• TASK OBJECTIVE: Please repeat the records exactly. The pictures are to be left out.

• THE RECORDS:
= Beginning of Section =

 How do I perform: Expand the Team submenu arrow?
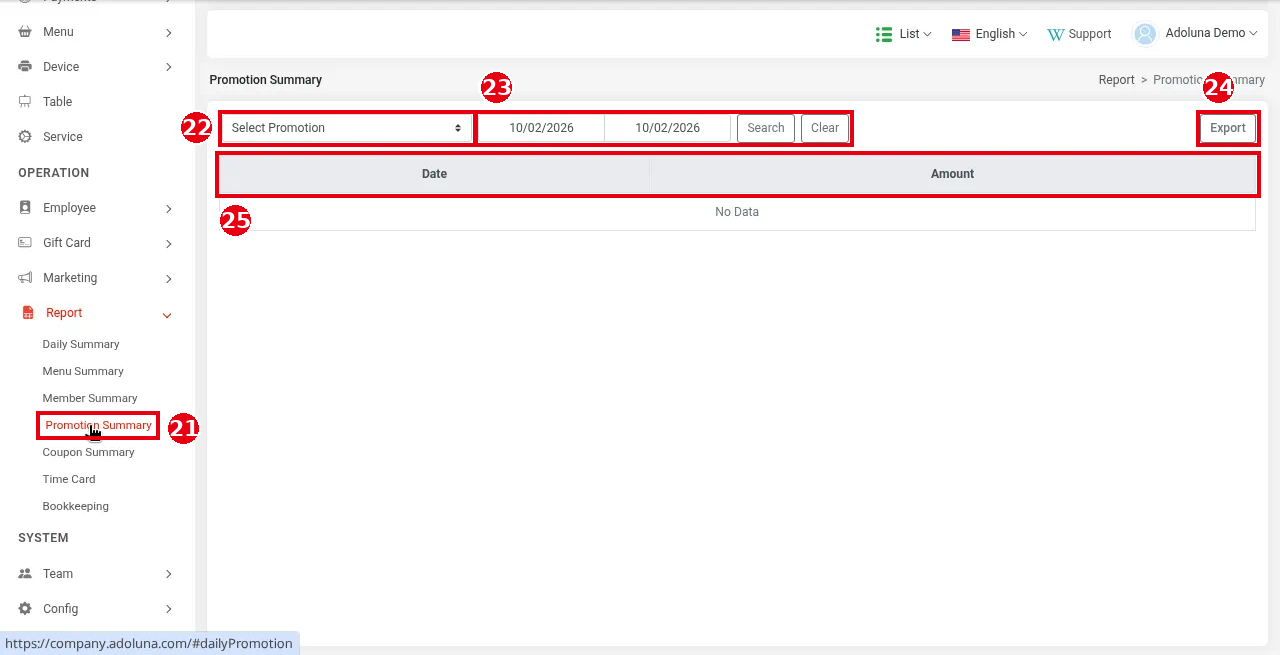tap(168, 574)
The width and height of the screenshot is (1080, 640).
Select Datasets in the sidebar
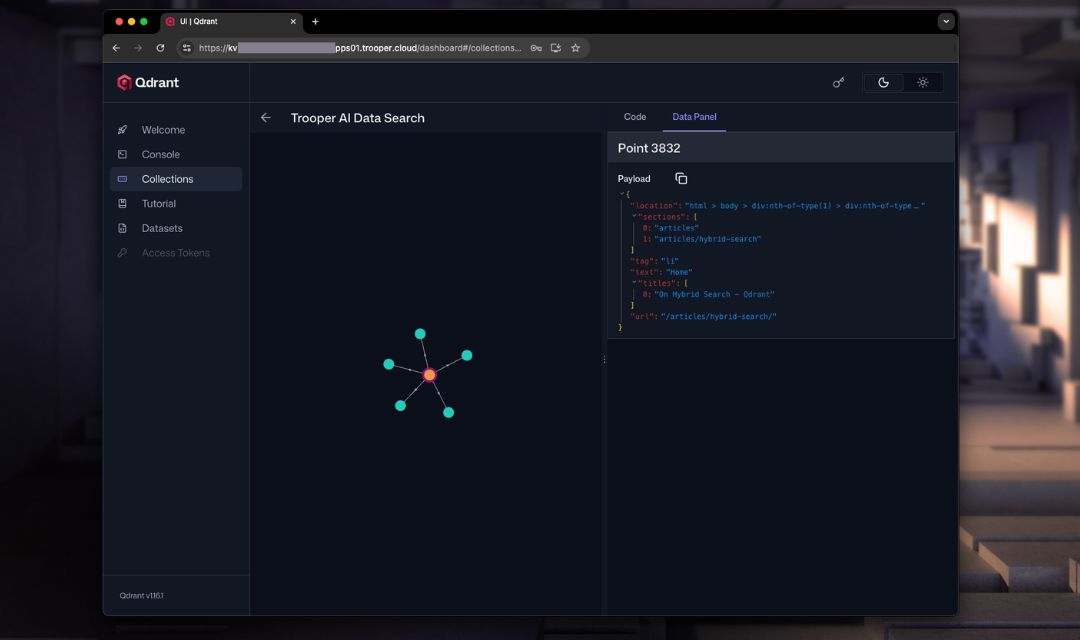[x=162, y=228]
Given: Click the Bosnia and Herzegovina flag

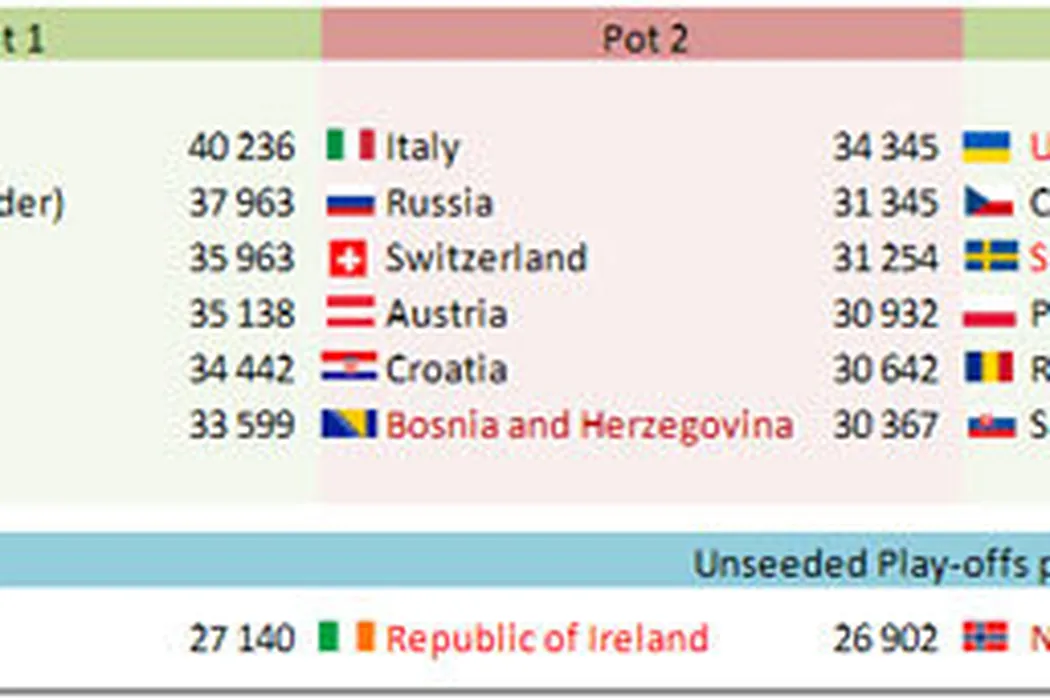Looking at the screenshot, I should 349,424.
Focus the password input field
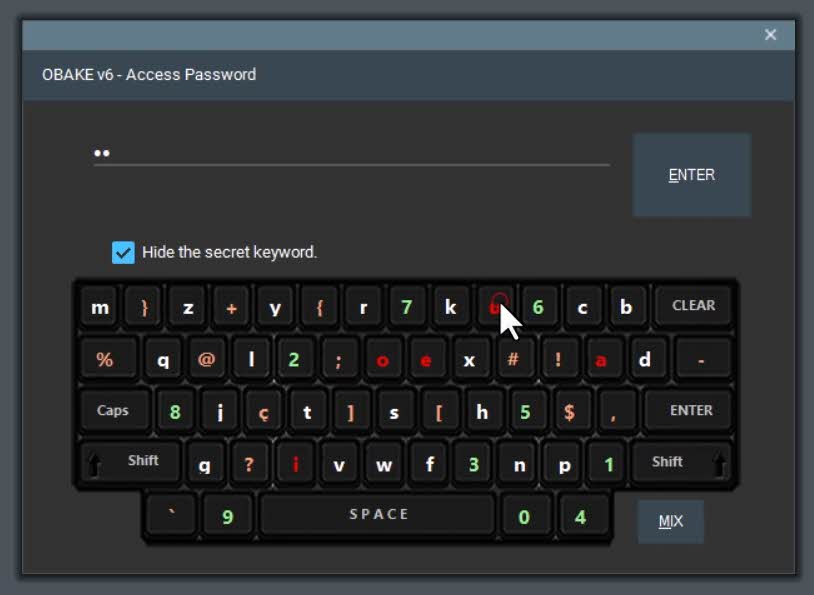Image resolution: width=814 pixels, height=595 pixels. [351, 153]
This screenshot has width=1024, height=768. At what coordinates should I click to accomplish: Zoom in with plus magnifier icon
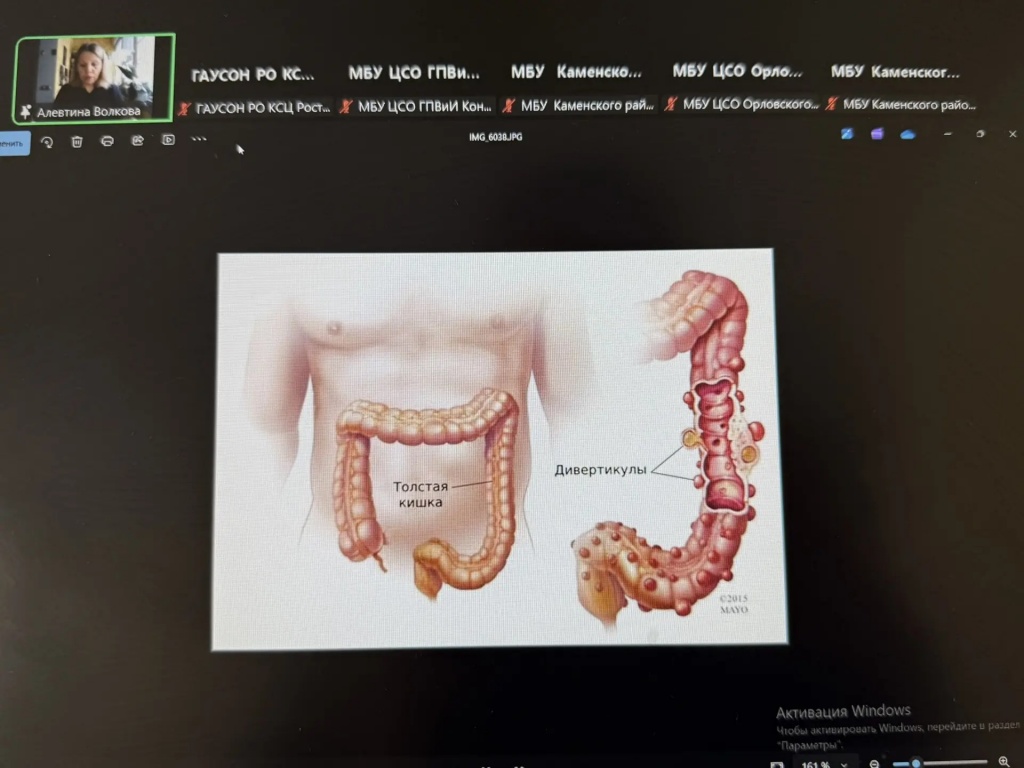pyautogui.click(x=1004, y=763)
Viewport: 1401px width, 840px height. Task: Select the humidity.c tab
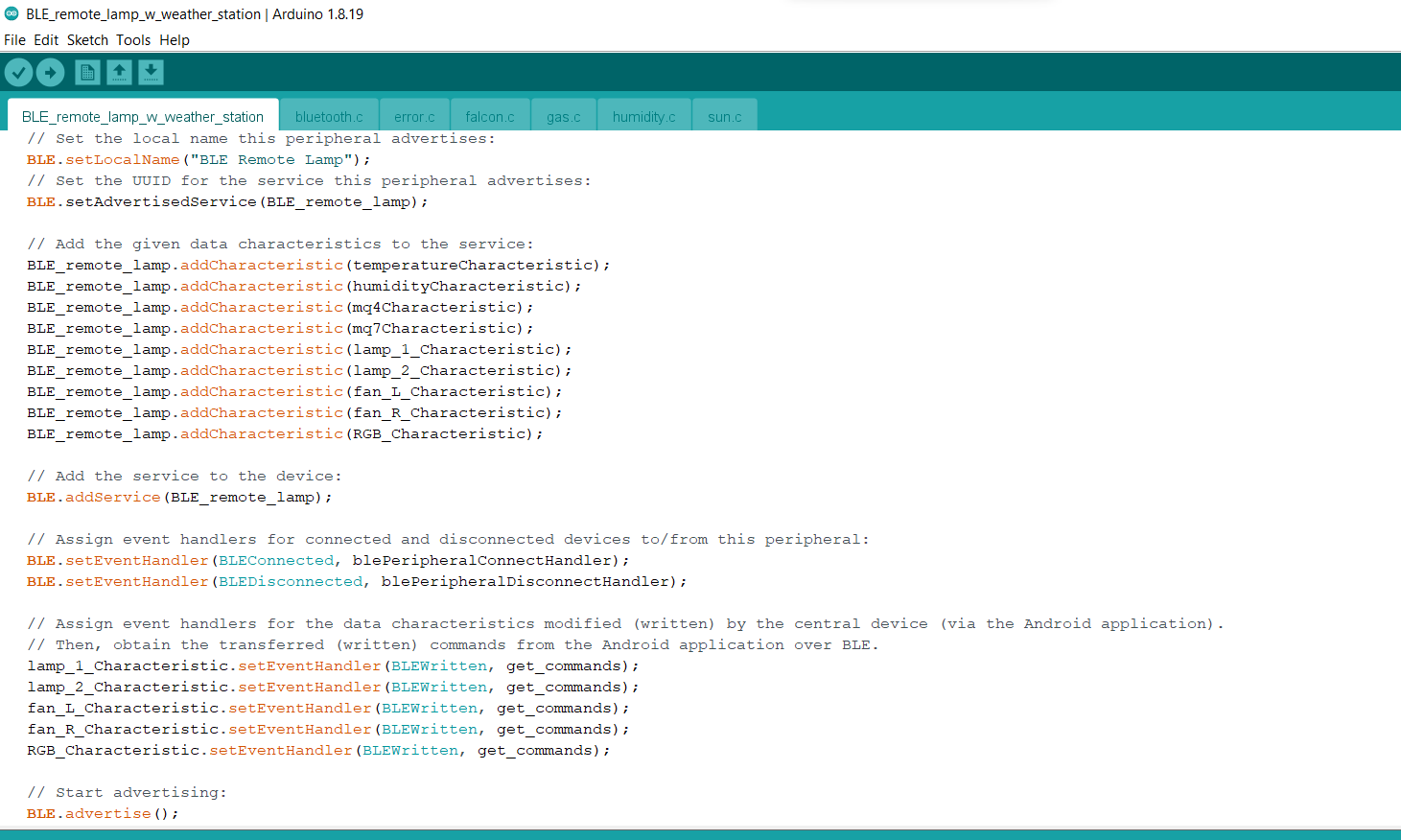pos(643,116)
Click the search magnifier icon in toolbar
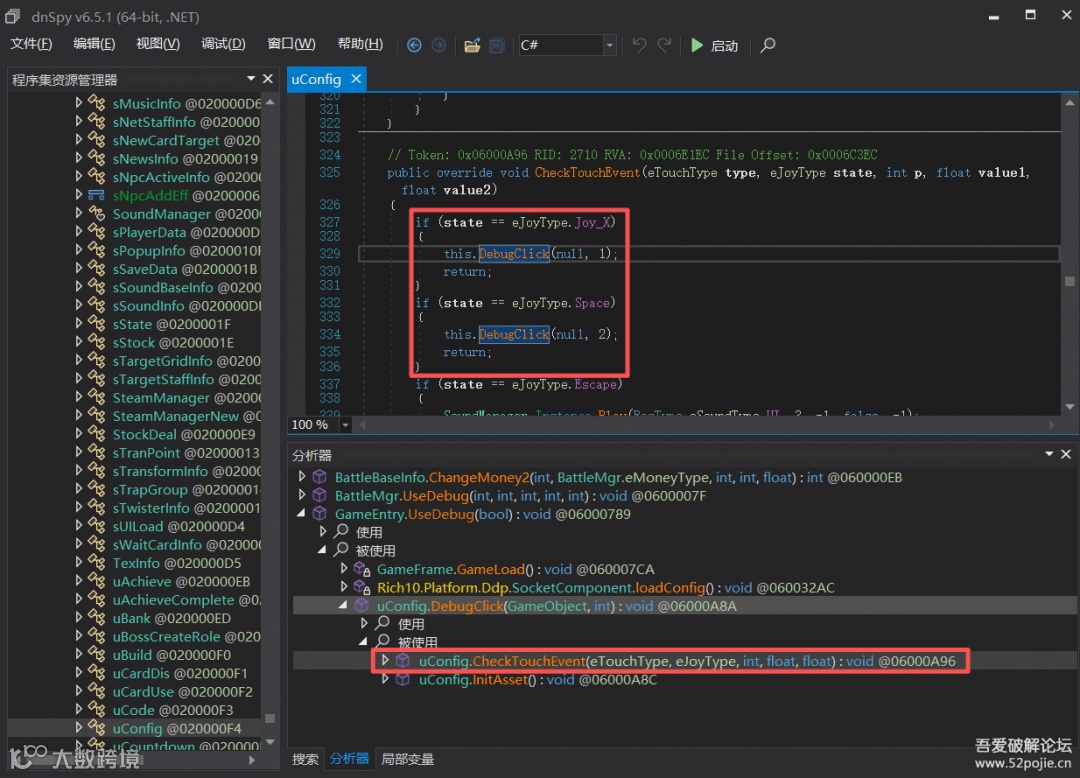 tap(767, 45)
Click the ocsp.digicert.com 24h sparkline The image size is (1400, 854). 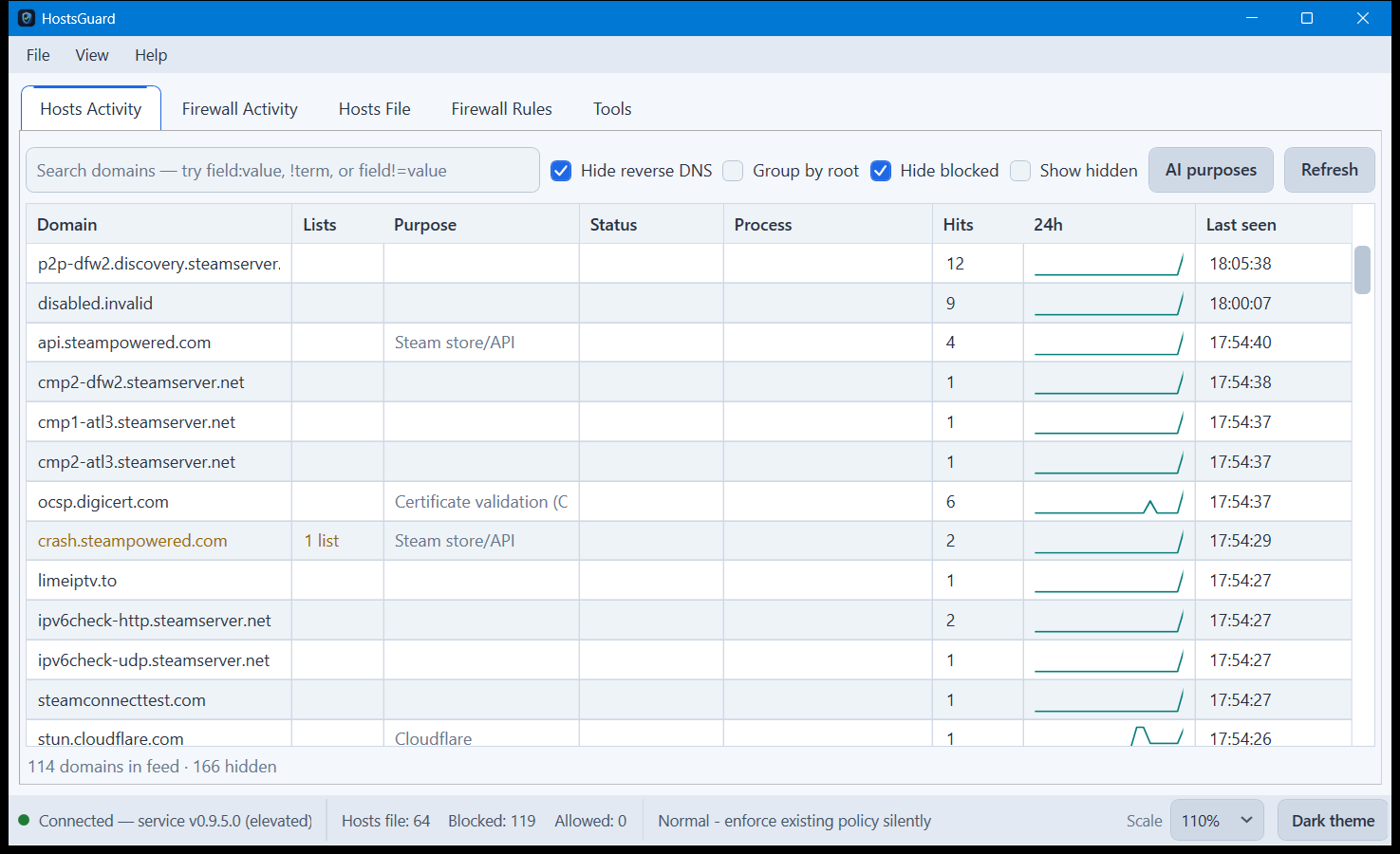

= End of Section =

• OUTPUT OF THE EXERCISE:
 How do I perform: Expand the Team submenu arrow?
tap(168, 574)
The width and height of the screenshot is (1080, 640).
Select Datasets in the sidebar
[x=162, y=228]
Given: Click the Bosnia and Herzegovina flag

Looking at the screenshot, I should 349,424.
Focus the password input field
Image resolution: width=814 pixels, height=595 pixels. [351, 153]
This screenshot has width=1024, height=768. At what coordinates should I click to accomplish: Zoom in with plus magnifier icon
pyautogui.click(x=1004, y=763)
Viewport: 1401px width, 840px height. Task: Select the humidity.c tab
pos(643,116)
Click the search magnifier icon in toolbar
 tap(767, 45)
Click the ocsp.digicert.com 24h sparkline The image size is (1400, 854). 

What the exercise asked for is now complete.